El cambio de modelo productivo, por lo tanto, depende de dos cuestiones previas: hacer eficiente el sistema educativo, para lo que se necesitan varias generaciones, y un clima político e institucional favorable al entendimiento. Y hoy ninguna de las dos condiciones se cumplen de forma satisfactoria.
Hay más requisitos. Por ejemplo, adecuar el sistema fiscal a las necesidades de innovación; aumentar el tamaño de las empresas para que puedan innovar y dar formación a sus trabajadores; crear un ecosistema propicio para el crecimiento de los emprendedores; construir ciudades más sostenibles y, por lo tanto, más eficientes en términos de movilidad laboral; sanear las cuentas públicas para que desde el Estado se pueda financiar el nuevo modelo productivo o, desde luego, una reforma profunda de la Administración para que en lugar de ser un lastre por razones burocráticas se convierta en tractor del cambio, además de avanzar en la eficiencia energética o aprovechar las ventajas logísticas que supone estar a caballo entre dos continentes.

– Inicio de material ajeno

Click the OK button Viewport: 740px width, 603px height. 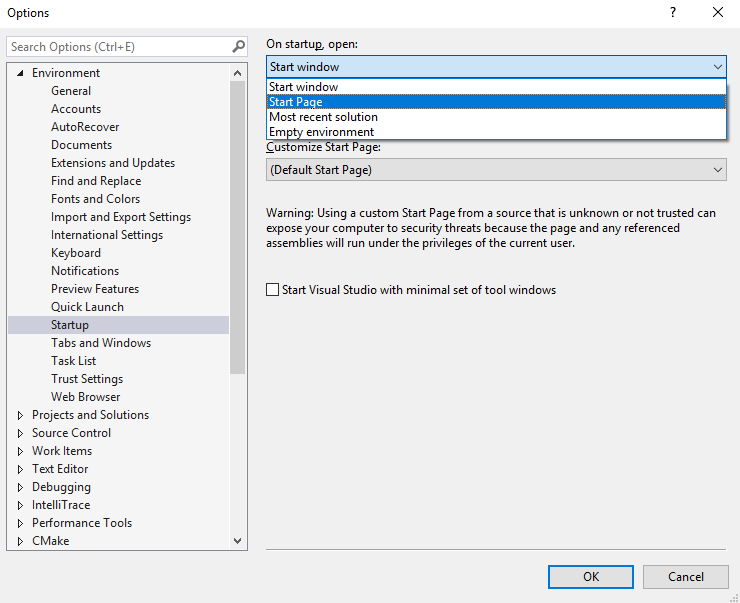click(x=591, y=576)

Es singular que en estos puntos casi todo el mundo estará de acuerdo. Desde el Círculo de Empresarios hasta los sindicatos. Desde Unidas Podemos hasta el Partido Popular. Los economistas de derechas y los de izquierdas. Y es entonces cuando surge la eterna pregunta: ¿por qué no se hace?
Consenso político
Hay pocas dudas de que el actual clima político no es el más favorable para tomar decisiones estratégicas. De hecho, cambiar el modelo productivo no es una cuestión de pocos años, sino de varias generaciones. No se improvisa con actos más propios del márquetin político, que busca las emociones, que de la inteligencia. Es decir, la condición necesaria, aunque no suficiente, es crear un consenso político que hoy no es posible en torno a determinadas estrategias. No será fácil, aunque, ironías del destino, la pandemia ha abierto una oportunidad histórica. Y, como casi siempre, ha llegado de Europa.

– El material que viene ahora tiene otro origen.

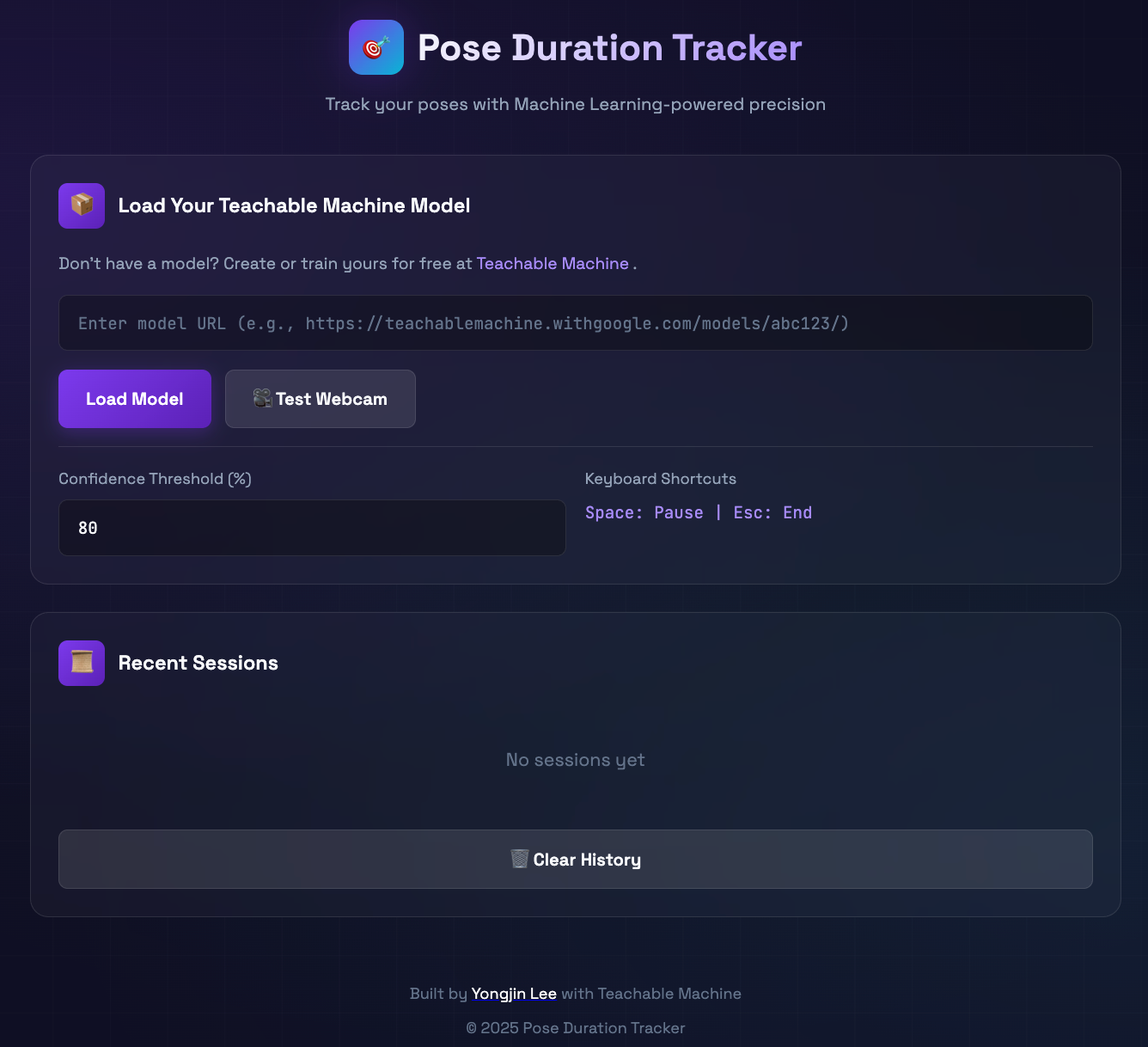Click the Esc: End shortcut label
This screenshot has width=1148, height=1047.
[x=772, y=511]
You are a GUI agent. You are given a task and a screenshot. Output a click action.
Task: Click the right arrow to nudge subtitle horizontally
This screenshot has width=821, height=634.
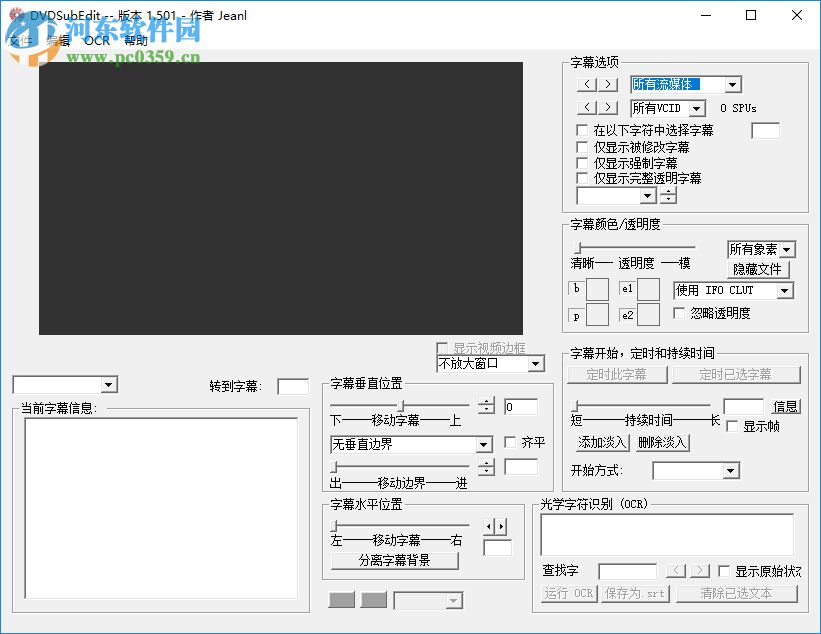500,526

La crisis es tan profunda que hoy el viejo debate entre intervencionismo y mercado -entre Keynes y Hayek– se ha amortiguado de una forma poderosa. Intensa.

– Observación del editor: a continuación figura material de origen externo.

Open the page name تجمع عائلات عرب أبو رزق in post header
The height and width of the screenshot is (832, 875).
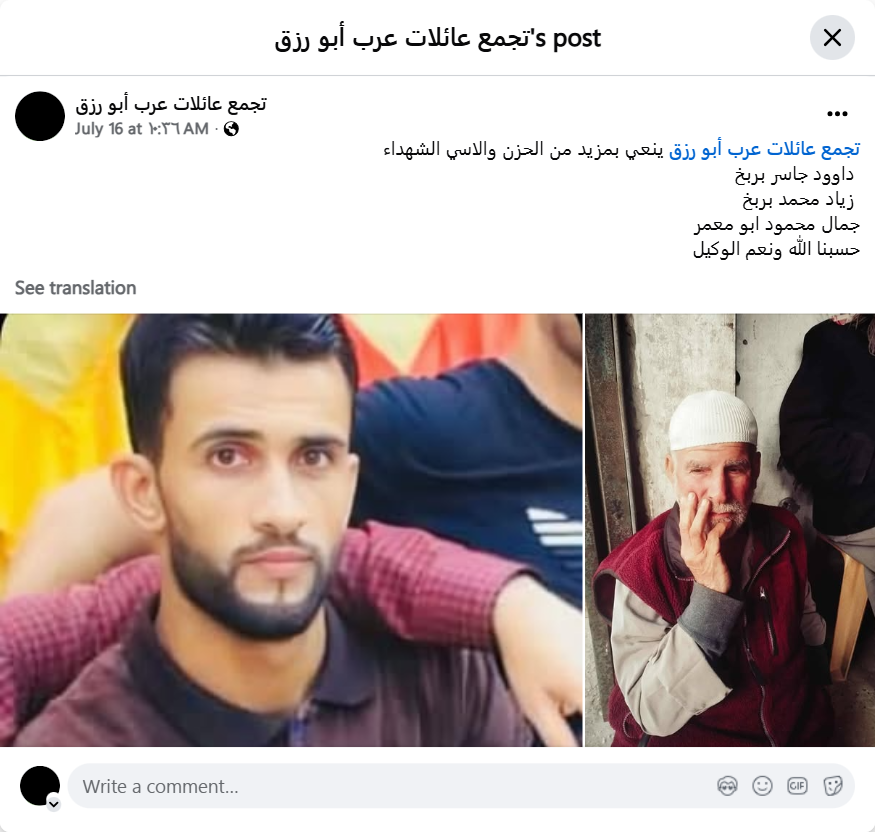(x=171, y=104)
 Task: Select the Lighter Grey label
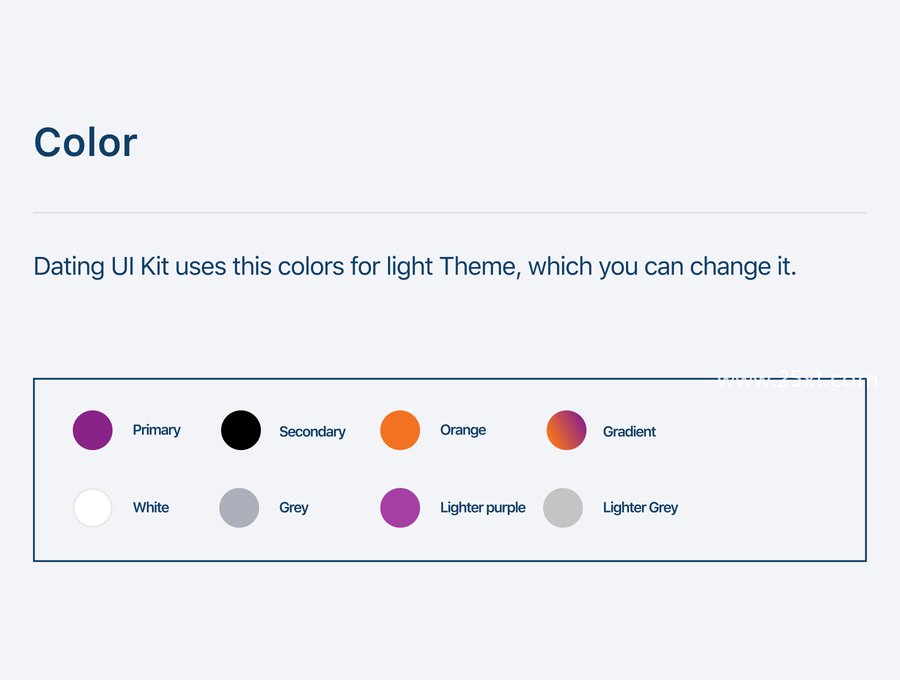click(x=641, y=508)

Ni los más recalcitrantes protestan hoy porque sea el Estado quien vaya a asignar los fondos europeos en aras, precisamente, de cambiar el modelo productivo, aunque luego sean las empresas privadas quienes lo ejecuten. Si en los años 80 o 90 alguien lo hubiera puesto sobre la mesa en estos términos, habría sido acusado de filocomunista, pero lo cierto es que hoy las economías hacen de la necesidad virtud. El Estado emprendedor se abre paso: ¿hasta cuándo? Y lo más importante: ¿en qué dirección?
Solo sabemos una cosa. Como escribió José Antonio Marina, durante siglos, la riqueza de las naciones dependía de sus materias primas, su producción agrícola e industrial, su población, o su potencia financiera. La situación ha cambiado, porque en una economía basada en el conocimiento y en la alta tecnología, el talento se ha convertido en la mayor fuente de riqueza. Lo dijo Churchill en Harvard en 1943, y esta cita es verdadera: “Los imperios del futuro serán imperios de la inteligencia”.